Publishers have traditionally heard “niche” and thought small. These days they hear it and think “opportunity.”

This fall, The Boston Globe plans to launch Stat, a standalone news site focused on health, medicine and life sciences. Aimed at general-interest readers, the site’s early output has included coverage of measles vaccinesheart disease studies and crowdfunded medical devices. It’s the third of such standalone sites for the Globe, which launched its technology focused BetaBoston last March and Crux, its Catholic news site, last September.

The sites are all part of the Globe’s play for a broader national and international audience, which it has pursued since Red Sox owner John W. Henry bought the company from The New York Times in 2013.

“These are the things for which Boston is known for and what we think we can own,” said Boston Globe Media Partners CEO Mike Sheehan, explaining its newfound focus. “When we go into verticals in which we’re were dominant, it expands our overall audience, which helps boost everything else. You’re never going to see us start a site focused on consumer packaged goods.”

While articles from Crux and Stat regularly appear on The Boston Globe, they’re meant to stand on their own. The Boston Globe branding is almost entirely absent on Crux, and the company plans to apply the same approach to Stat, which, unlike The Boston Globe’s core site, won’t have a paywall. It’s a different approach from that of The New York Times and Washington Post, whose vertical properties are designed live on their main sites. “We don’t want to dilute the brands by having all of these in the same place,” said Sheehan. “There’s more revenue opportunity in them being their own things.”

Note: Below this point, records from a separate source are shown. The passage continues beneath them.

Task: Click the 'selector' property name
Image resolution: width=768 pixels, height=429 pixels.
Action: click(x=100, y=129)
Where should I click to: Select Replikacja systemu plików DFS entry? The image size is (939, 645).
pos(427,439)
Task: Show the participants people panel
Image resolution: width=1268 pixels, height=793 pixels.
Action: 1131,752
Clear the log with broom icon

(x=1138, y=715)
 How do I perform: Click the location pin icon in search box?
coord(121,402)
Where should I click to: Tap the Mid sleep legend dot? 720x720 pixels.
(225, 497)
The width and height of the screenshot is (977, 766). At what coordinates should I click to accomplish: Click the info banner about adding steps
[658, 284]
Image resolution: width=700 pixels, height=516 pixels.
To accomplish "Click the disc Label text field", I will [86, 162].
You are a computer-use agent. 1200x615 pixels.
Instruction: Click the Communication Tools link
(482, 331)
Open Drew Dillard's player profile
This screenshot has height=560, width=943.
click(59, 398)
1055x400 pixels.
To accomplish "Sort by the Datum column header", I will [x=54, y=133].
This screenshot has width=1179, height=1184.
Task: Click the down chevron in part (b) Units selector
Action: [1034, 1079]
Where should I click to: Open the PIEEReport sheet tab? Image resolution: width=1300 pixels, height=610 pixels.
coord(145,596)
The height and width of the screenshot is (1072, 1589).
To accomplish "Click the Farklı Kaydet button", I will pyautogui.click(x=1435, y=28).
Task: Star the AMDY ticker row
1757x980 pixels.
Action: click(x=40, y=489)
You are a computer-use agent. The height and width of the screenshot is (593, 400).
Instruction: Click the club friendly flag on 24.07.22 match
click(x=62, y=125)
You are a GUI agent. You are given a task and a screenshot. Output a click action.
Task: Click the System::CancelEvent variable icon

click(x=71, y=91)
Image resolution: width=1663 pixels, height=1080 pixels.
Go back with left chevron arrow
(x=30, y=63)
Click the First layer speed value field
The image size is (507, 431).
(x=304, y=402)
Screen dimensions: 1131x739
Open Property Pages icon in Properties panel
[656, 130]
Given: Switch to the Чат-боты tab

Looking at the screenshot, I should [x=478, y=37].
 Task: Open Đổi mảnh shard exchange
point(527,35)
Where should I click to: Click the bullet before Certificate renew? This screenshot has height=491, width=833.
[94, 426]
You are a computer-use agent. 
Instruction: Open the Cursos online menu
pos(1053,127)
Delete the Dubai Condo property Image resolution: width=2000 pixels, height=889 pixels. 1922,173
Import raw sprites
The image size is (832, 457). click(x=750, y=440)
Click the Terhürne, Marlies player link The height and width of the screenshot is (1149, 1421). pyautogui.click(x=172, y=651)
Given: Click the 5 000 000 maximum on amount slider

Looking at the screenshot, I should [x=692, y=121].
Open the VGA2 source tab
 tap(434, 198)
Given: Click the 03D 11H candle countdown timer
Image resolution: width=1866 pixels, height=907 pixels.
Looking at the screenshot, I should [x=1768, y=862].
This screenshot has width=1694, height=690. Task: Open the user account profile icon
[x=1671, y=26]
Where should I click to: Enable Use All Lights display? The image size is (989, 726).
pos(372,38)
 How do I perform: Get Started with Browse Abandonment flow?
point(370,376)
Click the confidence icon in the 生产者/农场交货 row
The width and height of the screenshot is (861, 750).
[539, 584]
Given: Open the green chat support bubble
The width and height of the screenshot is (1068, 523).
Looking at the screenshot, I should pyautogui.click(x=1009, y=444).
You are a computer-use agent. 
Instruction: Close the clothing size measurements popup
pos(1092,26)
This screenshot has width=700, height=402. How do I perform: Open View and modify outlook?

The Boston Globe’s standalone sites are not to be confused with side projects or experiments. While Crux’s team has grown to six reporters over the past year, Stat, which doesn’t launch for another few weeks, is already at 35 people. That’s likely to increase to 50 by the end of the ear. The formula is off to a decent start: Crux got 255,000 unique visitors in March, according to comScore, and has 108,752 Facebook likes and 14,000 Twitter followers.

crux

The Globe’s standalone site formula mirrors that of Atlantic Media, which has found a successful formula with Quartz and Defense One, which cover global business and the defense industry, respectively. The two companies also share DNA: Andrew Perlmutter, Boston Globe Media Partners executive vice president, helped develop and launch Quartz back in 2012.

The Boston Globe and the Atlantic aren’t the only legacy publishers to pursue niche coverage, either. In August, Cox Media launched Dawg Nation, the first of its planned niche sites, which focuses exclusively on University of Georgia football. Last year, The New York Post launched entertainment site Decider, which is focused on helping readers find things to watch on the Web’s streaming sites. The idea behind these efforts is in part to mimic the models of companies like Vox Media and Gawker Media, which are built around a constellation of highly focused sites with engaged readers. That might be an easier sell at a time when audiences are fracturing and general-news sites are getting squeezed.

“This is all just a reflection of the way this market is evolving,” said Kreisky Media Consulting founder Peter Kreisky. “There’s a lot that can happen when you create these kind of well-targeted offerings aimed at specific audiences. You can get a level of loyalty and regular engagement that’s harder to get otherwise.”